> WHAT THE EXERCISE ASKS
Can you quote the part of the Juan Cataldi profile below between "He played his" and "in Copa Sudamericana.", inclusive?

> PASSAGE PROVIDED

Juan Cataldi

Personal information
- Date of birth: 17 December 1998 (age 27)
- Place of birth: La Plata, Argentina
- Height: 1.72 m (5 ft 7+1⁄2 in)
- Position: Attacking midfielder

Team information
- Current team: Kalamata
- Number: 7

Youth career
- 2002–2018: Gimnasia y Esgrima

Senior career*
- Years: Team / Apps / (Gls)
- 2018–2020: Gimnasia y Esgrima / 6 / (0)
- 2020: → Bolívar (loan) / 4 / (0)
- 2021–2023: Ierapetra / 45 / (5)
- 2023–: Kalamata / 67 / (5)

= Juan Cataldi =

Argentine professional footballer

Juan Cataldi (born 17 December 1998) is an Argentine professional footballer who plays as an attacking midfielder for Greek Super League club Kalamata.

He played his first match in the first division in the Argentine cup and then played matches in the same cup and in the local tournament. He was part of the team who played the final game against Rosario Central. When he was playing in Bolivar, he played in Copa Libertadores against Palmeiras and another two games in the same Cup. Also he played in Copa Sudamericana.

> COLLECTED MATERIAL
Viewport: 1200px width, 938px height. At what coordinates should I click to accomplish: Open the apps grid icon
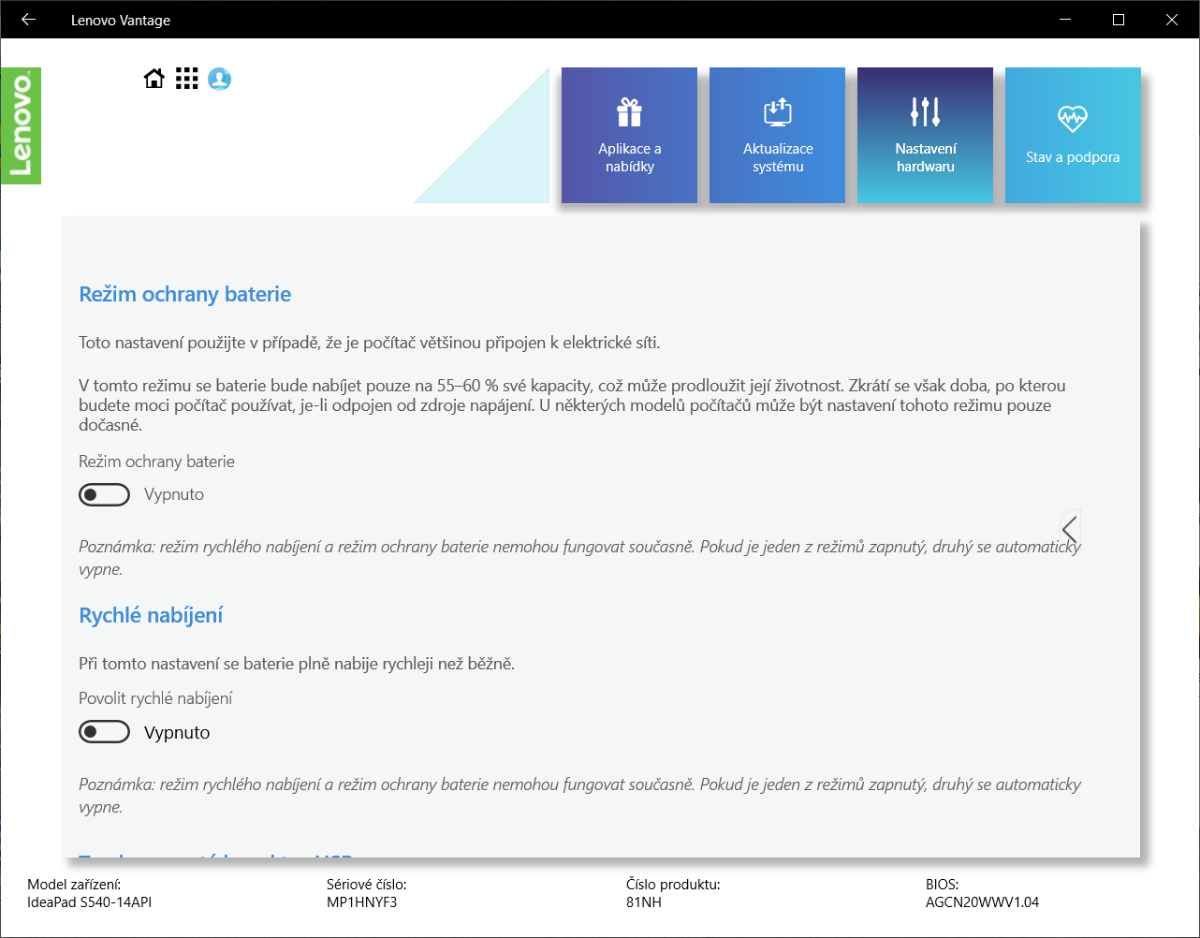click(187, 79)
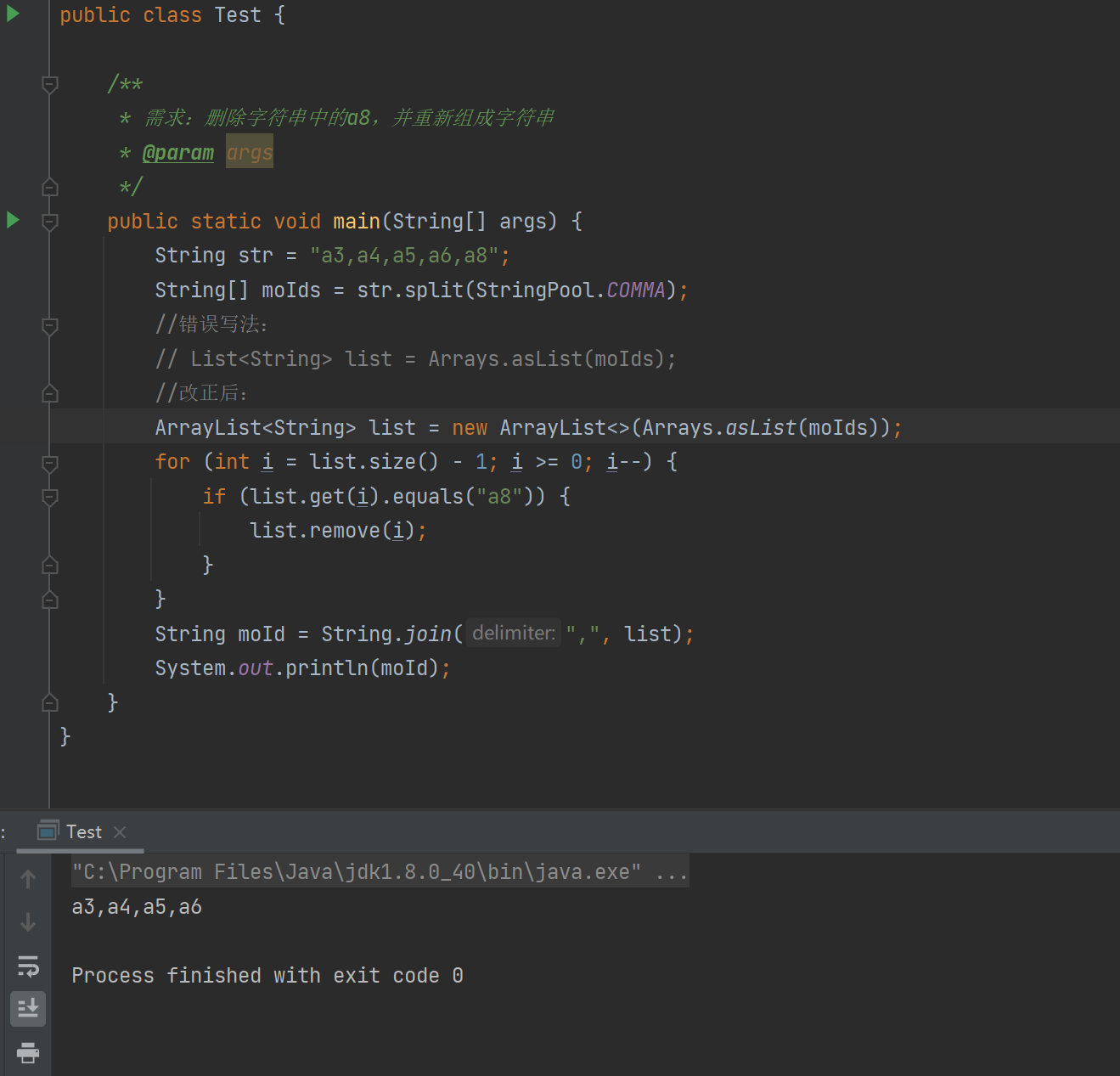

> OUTPUT FOR THIS TASK
He played his first match in the first division in the Argentine cup and then played matches in the same cup and in the local tournament. He was part of the team who played the final game against Rosario Central. When he was playing in Bolivar, he played in Copa Libertadores against Palmeiras and another two games in the same Cup. Also he played in Copa Sudamericana.